INSTRUCTIONS FOR THE TASK
Render every line of the data below as a JSON array of strings, one string per line, leaving out blank lines.

* Begin MATERIAL SUPPLIED *

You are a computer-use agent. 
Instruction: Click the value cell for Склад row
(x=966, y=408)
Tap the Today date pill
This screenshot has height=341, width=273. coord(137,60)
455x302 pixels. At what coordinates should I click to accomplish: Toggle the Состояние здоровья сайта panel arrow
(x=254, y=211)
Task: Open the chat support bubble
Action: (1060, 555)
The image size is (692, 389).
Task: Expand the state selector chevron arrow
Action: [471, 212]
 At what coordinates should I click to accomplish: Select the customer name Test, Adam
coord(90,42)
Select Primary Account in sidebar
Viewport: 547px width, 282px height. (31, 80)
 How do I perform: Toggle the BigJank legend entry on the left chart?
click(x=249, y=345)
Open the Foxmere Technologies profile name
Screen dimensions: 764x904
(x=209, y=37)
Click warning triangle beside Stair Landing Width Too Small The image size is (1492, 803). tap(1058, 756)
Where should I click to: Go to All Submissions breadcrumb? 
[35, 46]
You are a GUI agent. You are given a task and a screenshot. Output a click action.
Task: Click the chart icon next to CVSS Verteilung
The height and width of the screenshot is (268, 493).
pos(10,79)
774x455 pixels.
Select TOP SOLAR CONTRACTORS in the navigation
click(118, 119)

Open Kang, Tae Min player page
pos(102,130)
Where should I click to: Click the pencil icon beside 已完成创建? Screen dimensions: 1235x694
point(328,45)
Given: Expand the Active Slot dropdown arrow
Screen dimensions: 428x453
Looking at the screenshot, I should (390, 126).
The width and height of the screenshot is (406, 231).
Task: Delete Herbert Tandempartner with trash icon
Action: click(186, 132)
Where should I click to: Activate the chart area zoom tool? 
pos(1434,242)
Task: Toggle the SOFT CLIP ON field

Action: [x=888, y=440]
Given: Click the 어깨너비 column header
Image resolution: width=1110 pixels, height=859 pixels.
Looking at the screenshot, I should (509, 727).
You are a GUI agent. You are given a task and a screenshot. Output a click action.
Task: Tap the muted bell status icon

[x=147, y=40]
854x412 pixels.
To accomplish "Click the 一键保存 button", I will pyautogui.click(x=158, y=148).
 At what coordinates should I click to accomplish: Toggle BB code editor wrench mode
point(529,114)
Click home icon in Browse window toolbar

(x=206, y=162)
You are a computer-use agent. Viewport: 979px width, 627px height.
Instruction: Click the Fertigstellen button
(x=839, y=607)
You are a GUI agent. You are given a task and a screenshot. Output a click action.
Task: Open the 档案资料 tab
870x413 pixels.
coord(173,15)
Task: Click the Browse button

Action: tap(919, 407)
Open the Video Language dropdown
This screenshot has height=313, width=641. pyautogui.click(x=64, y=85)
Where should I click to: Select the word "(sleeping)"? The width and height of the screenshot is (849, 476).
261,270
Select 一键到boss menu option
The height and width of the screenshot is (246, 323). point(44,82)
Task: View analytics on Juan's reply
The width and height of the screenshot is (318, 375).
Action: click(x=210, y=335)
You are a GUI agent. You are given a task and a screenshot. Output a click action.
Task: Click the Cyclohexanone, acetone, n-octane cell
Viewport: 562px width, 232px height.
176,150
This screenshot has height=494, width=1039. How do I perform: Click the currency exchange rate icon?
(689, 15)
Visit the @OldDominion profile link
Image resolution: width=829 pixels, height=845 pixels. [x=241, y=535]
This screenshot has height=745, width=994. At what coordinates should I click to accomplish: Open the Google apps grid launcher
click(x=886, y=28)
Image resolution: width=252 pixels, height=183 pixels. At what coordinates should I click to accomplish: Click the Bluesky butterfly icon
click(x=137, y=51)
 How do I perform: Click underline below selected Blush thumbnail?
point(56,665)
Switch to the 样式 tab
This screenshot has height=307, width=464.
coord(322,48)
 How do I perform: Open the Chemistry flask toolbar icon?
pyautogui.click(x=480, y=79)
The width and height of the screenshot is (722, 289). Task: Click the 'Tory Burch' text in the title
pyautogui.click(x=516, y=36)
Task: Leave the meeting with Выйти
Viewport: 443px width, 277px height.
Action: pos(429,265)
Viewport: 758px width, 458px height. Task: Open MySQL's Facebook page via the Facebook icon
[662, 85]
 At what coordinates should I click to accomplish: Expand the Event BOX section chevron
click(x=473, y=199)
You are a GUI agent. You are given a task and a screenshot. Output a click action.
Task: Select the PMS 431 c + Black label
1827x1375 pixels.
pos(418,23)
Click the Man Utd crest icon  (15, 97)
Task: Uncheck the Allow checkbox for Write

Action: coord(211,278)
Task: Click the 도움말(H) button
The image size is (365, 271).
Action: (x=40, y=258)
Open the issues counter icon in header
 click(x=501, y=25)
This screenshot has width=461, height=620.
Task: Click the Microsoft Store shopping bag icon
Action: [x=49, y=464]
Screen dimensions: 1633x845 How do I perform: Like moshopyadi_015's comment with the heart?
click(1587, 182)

* End MATERIAL SUPPLIED *

TASK RESPONSE
[
  "You are a computer-use agent. ",
  "Instruction: Click the value cell for Склад row",
  "(x=966, y=408)",
  "Tap the Today date pill",
  "This screenshot has height=341, width=273. coord(137,60)",
  "455x302 pixels. At what coordinates should I click to accomplish: Toggle the Состояние здоровья сайта panel arrow",
  "(x=254, y=211)",
  "Task: Open the chat support bubble",
  "Action: (1060, 555)",
  "The image size is (692, 389).",
  "Task: Expand the state selector chevron arrow",
  "Action: [471, 212]",
  " At what coordinates should I click to accomplish: Select the customer name Test, Adam",
  "coord(90,42)",
  "Select Primary Account in sidebar",
  "Viewport: 547px width, 282px height. (31, 80)",
  " How do I perform: Toggle the BigJank legend entry on the left chart?",
  "click(x=249, y=345)",
  "Open the Foxmere Technologies profile name",
  "Screen dimensions: 764x904",
  "(x=209, y=37)",
  "Click warning triangle beside Stair Landing Width Too Small The image size is (1492, 803). tap(1058, 756)",
  "Where should I click to: Go to All Submissions breadcrumb? ",
  "[35, 46]",
  "You are a GUI agent. You are given a task and a screenshot. Output a click action.",
  "Task: Click the chart icon next to CVSS Verteilung",
  "The height and width of the screenshot is (268, 493).",
  "pos(10,79)",
  "774x455 pixels.",
  "Select TOP SOLAR CONTRACTORS in the navigation",
  "click(118, 119)",
  "Open Kang, Tae Min player page",
  "pos(102,130)",
  "Where should I click to: Click the pencil icon beside 已完成创建? Screen dimensions: 1235x694",
  "point(328,45)",
  "Given: Expand the Active Slot dropdown arrow",
  "Screen dimensions: 428x453",
  "Looking at the screenshot, I should (390, 126).",
  "The width and height of the screenshot is (406, 231).",
  "Task: Delete Herbert Tandempartner with trash icon",
  "Action: click(186, 132)",
  "Where should I click to: Activate the chart area zoom tool? ",
  "pos(1434,242)",
  "Task: Toggle the SOFT CLIP ON field",
  "Action: [x=888, y=440]",
  "Given: Click the 어깨너비 column header",
  "Image resolution: width=1110 pixels, height=859 pixels.",
  "Looking at the screenshot, I should (509, 727).",
  "You are a GUI agent. You are given a task and a screenshot. Output a click action.",
  "Task: Tap the muted bell status icon",
  "[x=147, y=40]",
  "854x412 pixels.",
  "To accomplish \"Click the 一键保存 button\", I will pyautogui.click(x=158, y=148).",
  " At what coordinates should I click to accomplish: Toggle BB code editor wrench mode",
  "point(529,114)",
  "Click home icon in Browse window toolbar",
  "(x=206, y=162)",
  "You are a computer-use agent. Viewport: 979px width, 627px height.",
  "Instruction: Click the Fertigstellen button",
  "(x=839, y=607)",
  "You are a GUI agent. You are given a task and a screenshot. Output a click action.",
  "Task: Open the 档案资料 tab",
  "870x413 pixels.",
  "coord(173,15)",
  "Task: Click the Browse button",
  "Action: tap(919, 407)",
  "Open the Video Language dropdown",
  "This screenshot has height=313, width=641. pyautogui.click(x=64, y=85)",
  "Where should I click to: Select the word \"(sleeping)\"? The width and height of the screenshot is (849, 476).",
  "261,270",
  "Select 一键到boss menu option",
  "The height and width of the screenshot is (246, 323). point(44,82)",
  "Task: View analytics on Juan's reply",
  "The width and height of the screenshot is (318, 375).",
  "Action: click(x=210, y=335)",
  "You are a GUI agent. You are given a task and a screenshot. Output a click action.",
  "Task: Click the Cyclohexanone, acetone, n-octane cell",
  "Viewport: 562px width, 232px height.",
  "176,150",
  "This screenshot has height=494, width=1039. How do I perform: Click the currency exchange rate icon?",
  "(689, 15)",
  "Visit the @OldDominion profile link",
  "Image resolution: width=829 pixels, height=845 pixels. [x=241, y=535]",
  "This screenshot has height=745, width=994. At what coordinates should I click to accomplish: Open the Google apps grid launcher",
  "click(x=886, y=28)",
  "Image resolution: width=252 pixels, height=183 pixels. At what coordinates should I click to accomplish: Click the Bluesky butterfly icon",
  "click(x=137, y=51)",
  " How do I perform: Click underline below selected Blush thumbnail?",
  "point(56,665)",
  "Switch to the 样式 tab",
  "This screenshot has height=307, width=464.",
  "coord(322,48)",
  " How do I perform: Open the Chemistry flask toolbar icon?",
  "pyautogui.click(x=480, y=79)",
  "The width and height of the screenshot is (722, 289). Task: Click the 'Tory Burch' text in the title",
  "pyautogui.click(x=516, y=36)",
  "Task: Leave the meeting with Выйти",
  "Viewport: 443px width, 277px height.",
  "Action: pos(429,265)",
  "Viewport: 758px width, 458px height. Task: Open MySQL's Facebook page via the Facebook icon",
  "[662, 85]",
  " At what coordinates should I click to accomplish: Expand the Event BOX section chevron",
  "click(x=473, y=199)",
  "You are a GUI agent. You are given a task and a screenshot. Output a click action.",
  "Task: Select the PMS 431 c + Black label",
  "1827x1375 pixels.",
  "pos(418,23)",
  "Click the Man Utd crest icon  (15, 97)",
  "Task: Uncheck the Allow checkbox for Write",
  "Action: coord(211,278)",
  "Task: Click the 도움말(H) button",
  "The image size is (365, 271).",
  "Action: (x=40, y=258)",
  "Open the issues counter icon in header",
  " click(x=501, y=25)",
  "This screenshot has width=461, height=620.",
  "Task: Click the Microsoft Store shopping bag icon",
  "Action: [x=49, y=464]",
  "Screen dimensions: 1633x845 How do I perform: Like moshopyadi_015's comment with the heart?",
  "click(1587, 182)"
]